Records for the exercise:
◆ ◆ ◆ ◆ ◆

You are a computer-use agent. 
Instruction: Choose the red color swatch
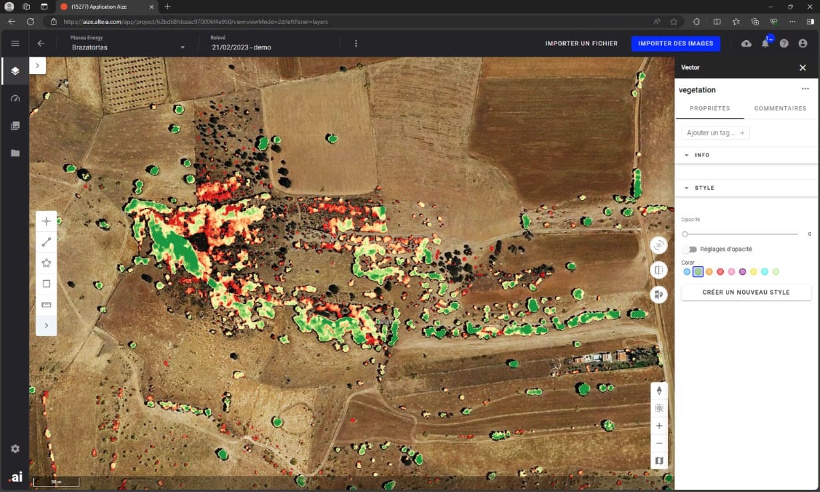[x=720, y=272]
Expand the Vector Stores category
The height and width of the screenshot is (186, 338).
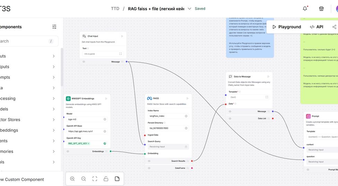point(54,119)
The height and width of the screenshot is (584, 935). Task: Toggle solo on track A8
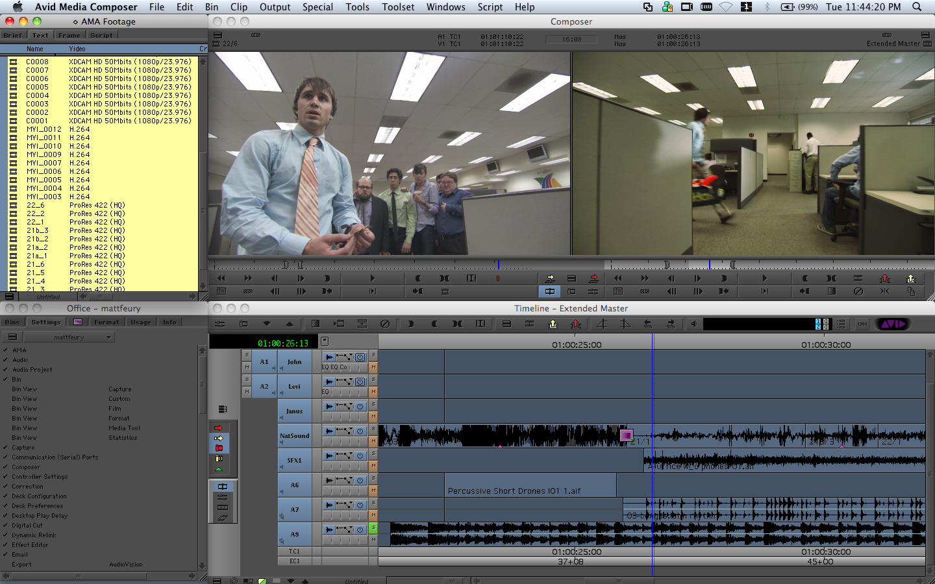(x=373, y=528)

◆ ◆ ◆ ◆ ◆

Goal of the exercise: Write out every line of the records above exactly as they appear, leaving the pictures out.

Output of the task:
You are a computer-use agent. 
Instruction: Choose the red color swatch
[x=720, y=272]
Expand the Vector Stores category
The height and width of the screenshot is (186, 338).
point(54,119)
The height and width of the screenshot is (584, 935). Task: Toggle solo on track A8
(x=373, y=528)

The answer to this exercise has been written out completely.